Comfort and Joy is a 1984 Scottish comedy film written and directed by Bill Forsyth and starring Bill Paterson as a radio disc jockey whose life undergoes a bizarre upheaval after his girlfriend leaves him. After he witnesses an attack on an ice cream van by angry competitors, he is led into the struggle between two Italian families over the ice cream market of Glasgow. The film received a BAFTA Award Nomination for Best Original Screenplay in 1985.

Plot
A few days before Christmas, Glasgow radio disc jockey Allan "Dicky" Bird is stunned when Maddy (Eleanor David), his kleptomaniac girlfriend of four years, suddenly announces that she is moving out. His doctor friend Colin (Patrick Malahide) tries to console him, but Bird is heartbroken.

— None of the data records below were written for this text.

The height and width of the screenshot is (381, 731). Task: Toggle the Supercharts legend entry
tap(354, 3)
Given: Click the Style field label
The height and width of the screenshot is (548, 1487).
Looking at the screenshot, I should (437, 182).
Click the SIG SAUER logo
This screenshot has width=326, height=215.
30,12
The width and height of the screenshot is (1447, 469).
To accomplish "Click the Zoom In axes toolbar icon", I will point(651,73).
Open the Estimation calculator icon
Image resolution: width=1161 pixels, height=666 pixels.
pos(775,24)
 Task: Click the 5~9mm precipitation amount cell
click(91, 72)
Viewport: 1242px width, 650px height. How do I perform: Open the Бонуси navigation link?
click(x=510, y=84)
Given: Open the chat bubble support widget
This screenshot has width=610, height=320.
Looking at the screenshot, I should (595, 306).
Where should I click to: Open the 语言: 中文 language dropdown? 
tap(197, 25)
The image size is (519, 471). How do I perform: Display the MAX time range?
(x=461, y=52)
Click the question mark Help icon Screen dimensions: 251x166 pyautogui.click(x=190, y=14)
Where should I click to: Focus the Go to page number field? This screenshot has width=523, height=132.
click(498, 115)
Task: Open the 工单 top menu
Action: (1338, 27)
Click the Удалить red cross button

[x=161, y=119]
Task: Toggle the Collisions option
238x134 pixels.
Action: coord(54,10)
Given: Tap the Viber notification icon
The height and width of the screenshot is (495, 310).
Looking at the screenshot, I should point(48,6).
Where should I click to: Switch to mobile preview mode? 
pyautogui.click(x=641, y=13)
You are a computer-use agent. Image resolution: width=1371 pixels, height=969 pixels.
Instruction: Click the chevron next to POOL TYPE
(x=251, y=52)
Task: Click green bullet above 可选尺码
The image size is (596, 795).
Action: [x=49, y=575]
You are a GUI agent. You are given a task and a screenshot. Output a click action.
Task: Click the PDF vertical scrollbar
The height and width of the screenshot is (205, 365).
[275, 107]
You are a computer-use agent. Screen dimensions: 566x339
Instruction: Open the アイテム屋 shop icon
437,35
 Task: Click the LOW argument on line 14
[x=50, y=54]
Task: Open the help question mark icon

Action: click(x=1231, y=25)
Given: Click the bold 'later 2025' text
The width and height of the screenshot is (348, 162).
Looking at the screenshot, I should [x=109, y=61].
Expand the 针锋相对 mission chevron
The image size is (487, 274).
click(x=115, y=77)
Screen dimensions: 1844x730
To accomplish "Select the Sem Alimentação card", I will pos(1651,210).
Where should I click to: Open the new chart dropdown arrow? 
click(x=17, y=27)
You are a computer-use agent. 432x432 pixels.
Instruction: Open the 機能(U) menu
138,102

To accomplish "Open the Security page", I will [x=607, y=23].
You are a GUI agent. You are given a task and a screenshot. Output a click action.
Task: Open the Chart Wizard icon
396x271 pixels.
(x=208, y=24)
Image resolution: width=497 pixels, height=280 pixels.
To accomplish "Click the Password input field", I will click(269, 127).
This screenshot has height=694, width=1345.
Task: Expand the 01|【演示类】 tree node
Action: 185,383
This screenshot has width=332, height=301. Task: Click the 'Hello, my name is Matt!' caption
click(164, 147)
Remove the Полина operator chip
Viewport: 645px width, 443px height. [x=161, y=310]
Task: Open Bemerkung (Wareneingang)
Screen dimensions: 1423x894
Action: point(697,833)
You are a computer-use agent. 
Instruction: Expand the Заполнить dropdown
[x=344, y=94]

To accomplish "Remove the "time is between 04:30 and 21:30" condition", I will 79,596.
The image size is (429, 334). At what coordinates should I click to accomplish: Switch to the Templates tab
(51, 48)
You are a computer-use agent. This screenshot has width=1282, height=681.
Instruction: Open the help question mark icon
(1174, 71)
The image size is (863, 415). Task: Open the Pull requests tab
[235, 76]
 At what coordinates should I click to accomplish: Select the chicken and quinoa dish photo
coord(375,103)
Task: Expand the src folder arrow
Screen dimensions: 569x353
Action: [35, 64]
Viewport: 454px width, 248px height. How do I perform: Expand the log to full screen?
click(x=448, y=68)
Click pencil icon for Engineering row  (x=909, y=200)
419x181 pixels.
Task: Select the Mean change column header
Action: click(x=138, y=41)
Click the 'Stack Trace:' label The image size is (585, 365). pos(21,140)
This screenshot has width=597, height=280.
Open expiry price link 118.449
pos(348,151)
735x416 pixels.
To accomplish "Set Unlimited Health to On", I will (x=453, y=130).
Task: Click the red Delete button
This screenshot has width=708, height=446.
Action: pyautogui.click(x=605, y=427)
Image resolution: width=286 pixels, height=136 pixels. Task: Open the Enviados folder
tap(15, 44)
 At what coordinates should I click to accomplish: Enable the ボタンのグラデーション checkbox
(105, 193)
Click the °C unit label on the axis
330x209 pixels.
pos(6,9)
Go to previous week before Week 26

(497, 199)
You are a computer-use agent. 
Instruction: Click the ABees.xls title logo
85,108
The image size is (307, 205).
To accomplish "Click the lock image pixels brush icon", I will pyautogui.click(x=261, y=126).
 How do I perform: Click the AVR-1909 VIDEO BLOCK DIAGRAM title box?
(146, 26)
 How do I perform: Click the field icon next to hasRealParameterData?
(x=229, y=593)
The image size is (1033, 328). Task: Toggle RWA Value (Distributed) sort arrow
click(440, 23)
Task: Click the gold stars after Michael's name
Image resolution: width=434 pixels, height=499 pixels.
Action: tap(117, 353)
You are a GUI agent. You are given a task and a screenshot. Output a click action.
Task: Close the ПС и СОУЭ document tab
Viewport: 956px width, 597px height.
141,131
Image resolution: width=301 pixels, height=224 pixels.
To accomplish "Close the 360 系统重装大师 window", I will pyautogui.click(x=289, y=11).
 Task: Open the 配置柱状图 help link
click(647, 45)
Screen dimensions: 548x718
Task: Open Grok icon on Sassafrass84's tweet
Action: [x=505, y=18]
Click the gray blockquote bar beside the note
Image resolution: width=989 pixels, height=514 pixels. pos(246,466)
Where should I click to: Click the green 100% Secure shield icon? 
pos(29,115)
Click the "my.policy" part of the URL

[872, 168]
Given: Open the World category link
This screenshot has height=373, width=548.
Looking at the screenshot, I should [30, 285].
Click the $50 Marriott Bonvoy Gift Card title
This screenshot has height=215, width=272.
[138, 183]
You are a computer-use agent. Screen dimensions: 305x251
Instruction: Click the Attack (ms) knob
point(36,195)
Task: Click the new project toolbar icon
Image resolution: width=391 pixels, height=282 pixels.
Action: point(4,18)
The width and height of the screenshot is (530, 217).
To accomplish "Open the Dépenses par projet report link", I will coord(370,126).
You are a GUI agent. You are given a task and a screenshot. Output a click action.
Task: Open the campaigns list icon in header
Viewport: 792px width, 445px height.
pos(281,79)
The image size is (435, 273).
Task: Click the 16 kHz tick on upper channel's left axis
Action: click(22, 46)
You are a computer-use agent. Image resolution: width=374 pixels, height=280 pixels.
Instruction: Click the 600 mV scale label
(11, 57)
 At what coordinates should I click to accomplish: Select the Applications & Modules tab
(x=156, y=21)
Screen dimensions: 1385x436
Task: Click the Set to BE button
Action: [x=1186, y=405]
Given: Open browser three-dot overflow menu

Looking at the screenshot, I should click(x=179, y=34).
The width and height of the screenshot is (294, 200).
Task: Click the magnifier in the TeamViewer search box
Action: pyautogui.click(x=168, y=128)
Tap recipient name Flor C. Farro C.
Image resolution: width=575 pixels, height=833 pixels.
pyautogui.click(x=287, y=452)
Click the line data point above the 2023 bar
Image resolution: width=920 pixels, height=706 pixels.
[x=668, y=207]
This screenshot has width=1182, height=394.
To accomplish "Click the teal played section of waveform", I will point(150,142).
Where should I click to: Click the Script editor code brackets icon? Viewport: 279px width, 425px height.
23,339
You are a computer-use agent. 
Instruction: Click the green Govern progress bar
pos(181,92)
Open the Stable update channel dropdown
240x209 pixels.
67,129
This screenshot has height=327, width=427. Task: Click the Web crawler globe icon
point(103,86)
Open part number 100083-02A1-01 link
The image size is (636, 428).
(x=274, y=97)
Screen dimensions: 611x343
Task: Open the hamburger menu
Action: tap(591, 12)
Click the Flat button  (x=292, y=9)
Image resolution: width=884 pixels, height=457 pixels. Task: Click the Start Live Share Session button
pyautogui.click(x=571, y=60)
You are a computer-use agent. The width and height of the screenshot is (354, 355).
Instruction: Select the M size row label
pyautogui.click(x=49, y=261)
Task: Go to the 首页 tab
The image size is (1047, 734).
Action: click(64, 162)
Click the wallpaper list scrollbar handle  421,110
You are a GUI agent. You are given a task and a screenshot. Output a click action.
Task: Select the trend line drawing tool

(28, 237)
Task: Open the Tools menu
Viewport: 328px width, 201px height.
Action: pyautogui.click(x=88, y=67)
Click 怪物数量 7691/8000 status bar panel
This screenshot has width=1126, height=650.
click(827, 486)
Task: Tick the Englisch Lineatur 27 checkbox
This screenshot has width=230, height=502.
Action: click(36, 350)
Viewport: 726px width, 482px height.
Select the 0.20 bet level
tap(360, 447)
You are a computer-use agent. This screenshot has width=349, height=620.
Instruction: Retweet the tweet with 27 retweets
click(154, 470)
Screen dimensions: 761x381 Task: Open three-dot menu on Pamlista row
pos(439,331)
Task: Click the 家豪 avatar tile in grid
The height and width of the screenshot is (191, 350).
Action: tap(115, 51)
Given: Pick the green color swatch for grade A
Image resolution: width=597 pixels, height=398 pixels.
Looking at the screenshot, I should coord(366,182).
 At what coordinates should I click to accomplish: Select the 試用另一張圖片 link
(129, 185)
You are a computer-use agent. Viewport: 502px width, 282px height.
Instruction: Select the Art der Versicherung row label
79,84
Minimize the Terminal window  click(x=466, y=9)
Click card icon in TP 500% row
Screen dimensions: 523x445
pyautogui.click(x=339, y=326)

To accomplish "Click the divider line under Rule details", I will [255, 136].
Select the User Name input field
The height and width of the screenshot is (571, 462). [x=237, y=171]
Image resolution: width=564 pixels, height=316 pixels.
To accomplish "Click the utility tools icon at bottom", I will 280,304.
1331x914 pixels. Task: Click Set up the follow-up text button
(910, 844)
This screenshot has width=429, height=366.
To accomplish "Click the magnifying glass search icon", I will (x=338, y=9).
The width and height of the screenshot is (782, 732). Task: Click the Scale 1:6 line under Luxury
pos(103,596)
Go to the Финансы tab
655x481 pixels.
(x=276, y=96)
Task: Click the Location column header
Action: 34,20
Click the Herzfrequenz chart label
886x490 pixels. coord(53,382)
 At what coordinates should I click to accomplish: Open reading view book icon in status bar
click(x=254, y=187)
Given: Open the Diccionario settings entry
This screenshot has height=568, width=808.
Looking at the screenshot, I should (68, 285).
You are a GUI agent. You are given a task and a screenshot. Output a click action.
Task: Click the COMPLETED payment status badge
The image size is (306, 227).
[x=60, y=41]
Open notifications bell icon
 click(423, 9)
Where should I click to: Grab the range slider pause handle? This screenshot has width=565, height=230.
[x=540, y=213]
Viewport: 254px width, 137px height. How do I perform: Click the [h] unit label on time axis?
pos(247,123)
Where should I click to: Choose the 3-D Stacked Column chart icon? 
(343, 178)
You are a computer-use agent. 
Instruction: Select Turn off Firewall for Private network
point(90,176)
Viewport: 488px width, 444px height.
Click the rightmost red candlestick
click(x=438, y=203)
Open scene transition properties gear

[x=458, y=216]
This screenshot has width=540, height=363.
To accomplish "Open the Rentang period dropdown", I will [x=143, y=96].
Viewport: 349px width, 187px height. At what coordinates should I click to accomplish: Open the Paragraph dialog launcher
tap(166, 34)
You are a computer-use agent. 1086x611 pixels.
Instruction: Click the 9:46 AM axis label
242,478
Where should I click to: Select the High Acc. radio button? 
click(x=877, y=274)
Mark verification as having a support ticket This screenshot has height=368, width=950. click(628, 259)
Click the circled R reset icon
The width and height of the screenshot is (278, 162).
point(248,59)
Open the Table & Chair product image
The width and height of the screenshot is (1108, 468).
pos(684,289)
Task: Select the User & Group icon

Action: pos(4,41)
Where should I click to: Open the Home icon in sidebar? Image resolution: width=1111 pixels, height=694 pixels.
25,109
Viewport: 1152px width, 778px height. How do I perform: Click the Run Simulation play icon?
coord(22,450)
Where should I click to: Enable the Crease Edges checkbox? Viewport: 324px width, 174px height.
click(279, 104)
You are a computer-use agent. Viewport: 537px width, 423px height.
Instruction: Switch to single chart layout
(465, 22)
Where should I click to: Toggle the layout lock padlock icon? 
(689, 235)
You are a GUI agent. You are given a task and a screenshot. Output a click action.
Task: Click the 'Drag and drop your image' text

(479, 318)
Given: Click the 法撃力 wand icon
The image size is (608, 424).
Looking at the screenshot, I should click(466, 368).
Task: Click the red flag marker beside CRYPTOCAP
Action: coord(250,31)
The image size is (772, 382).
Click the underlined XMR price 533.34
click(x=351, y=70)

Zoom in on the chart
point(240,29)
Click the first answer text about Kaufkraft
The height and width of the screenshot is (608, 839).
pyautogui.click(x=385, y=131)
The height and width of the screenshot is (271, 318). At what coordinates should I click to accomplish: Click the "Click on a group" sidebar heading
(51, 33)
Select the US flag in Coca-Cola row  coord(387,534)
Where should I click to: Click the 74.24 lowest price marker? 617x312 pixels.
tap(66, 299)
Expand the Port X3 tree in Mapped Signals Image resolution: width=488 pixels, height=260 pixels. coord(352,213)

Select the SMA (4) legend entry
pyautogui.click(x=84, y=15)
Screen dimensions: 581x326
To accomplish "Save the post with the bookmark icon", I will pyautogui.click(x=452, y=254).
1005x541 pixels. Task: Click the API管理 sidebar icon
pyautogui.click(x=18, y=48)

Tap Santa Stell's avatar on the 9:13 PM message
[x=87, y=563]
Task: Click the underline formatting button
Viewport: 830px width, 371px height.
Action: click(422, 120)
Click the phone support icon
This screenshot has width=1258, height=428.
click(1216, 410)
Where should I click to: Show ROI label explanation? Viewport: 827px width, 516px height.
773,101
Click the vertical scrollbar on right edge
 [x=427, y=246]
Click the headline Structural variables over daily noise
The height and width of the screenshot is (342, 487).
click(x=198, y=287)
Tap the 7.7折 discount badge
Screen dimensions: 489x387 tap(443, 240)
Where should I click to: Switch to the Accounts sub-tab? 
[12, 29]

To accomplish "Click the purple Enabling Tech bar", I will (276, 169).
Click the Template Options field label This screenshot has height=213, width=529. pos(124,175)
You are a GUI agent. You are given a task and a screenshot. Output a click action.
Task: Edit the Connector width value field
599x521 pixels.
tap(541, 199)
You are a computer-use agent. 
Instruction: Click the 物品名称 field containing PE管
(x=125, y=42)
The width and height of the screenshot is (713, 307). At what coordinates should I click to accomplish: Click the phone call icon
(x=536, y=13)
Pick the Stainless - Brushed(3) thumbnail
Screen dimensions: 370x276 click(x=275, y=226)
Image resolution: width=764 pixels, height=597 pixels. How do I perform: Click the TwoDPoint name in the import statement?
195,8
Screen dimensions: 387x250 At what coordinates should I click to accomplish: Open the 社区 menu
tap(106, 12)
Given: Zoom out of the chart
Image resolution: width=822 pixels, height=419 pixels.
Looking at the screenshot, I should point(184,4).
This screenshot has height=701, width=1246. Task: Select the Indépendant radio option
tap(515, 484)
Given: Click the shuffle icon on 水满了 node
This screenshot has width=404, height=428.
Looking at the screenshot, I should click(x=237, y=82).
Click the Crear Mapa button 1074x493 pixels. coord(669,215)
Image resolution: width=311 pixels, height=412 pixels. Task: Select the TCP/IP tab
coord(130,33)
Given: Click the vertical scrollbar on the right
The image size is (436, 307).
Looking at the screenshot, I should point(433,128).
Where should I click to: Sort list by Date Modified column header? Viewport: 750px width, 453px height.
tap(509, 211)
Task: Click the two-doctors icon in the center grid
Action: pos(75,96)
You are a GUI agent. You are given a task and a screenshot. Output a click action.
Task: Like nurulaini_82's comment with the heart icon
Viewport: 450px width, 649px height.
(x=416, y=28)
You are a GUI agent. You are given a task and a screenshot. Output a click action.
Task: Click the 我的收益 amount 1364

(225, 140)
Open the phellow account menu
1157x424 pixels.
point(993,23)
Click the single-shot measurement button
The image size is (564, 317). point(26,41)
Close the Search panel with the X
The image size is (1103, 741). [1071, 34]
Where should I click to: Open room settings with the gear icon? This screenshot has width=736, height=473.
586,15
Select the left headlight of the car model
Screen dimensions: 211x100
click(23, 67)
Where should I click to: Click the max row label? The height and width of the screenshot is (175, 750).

One day, he goes for a drive to take his mind off his troubles. Noticing an attractive girl, Charlotte (Clare Grogan), in the back of a "Mr. Bunny" ice cream van, he follows it under a railway bridge on a whim and when the van stops, purchases an ice cream cone. (As in Alice in Wonderland, the protagonist has followed a rabbit through a tunnel, with sometimes bizarre consequences.) To his amazement, three men drive up and proceed to smash up the van with baseball bats. The occupants retaliate with squirts of raspberry sauce. By sheer chance, Bird finds himself involved in a turf war between rival Italian ice cream vendors: the young interloper Trevor (Alex Norton) and the older, more established "Mr. McCool" (Roberto Bernardi).

As an admired local celebrity, Bird meets with McCool and his sons Bruno, Paolo, and Renato. He then goes back and forth between them and Trevor and Charlotte (later revealed to be McCool's rebellious daughter), trying to negotiate a peaceful settlement. Various misadventures follow, with his red BMW 323i Baur convertible suffering more and more damage each time. Bird becomes obsessed with resolving the war. To contact the combatants, he starts broadcasting coded messages on his early morning show, causing Hilary (Rikki Fulton), his boss, to ask his secretary if Mr. Bird's contract includes a "sanity clause". Hilary then orders Bird to see a psychiatrist about the Mr. Bunny he keeps trying to reach.

In the end, Bird proposes that the rival entrepreneurs, who turn out to be uncle and nephew, join forces to market a new treat: ice cream fritters. Both sides are impressed by the product's potential. It appeals both to Trevor's fish and chips frying background as well as Mr. McCool's ice cream expertise. Since Bird alone knows the secret ingredient of the ancient Chinese recipe, he cuts himself in for 30% of the gross as well as repairs to his abused car.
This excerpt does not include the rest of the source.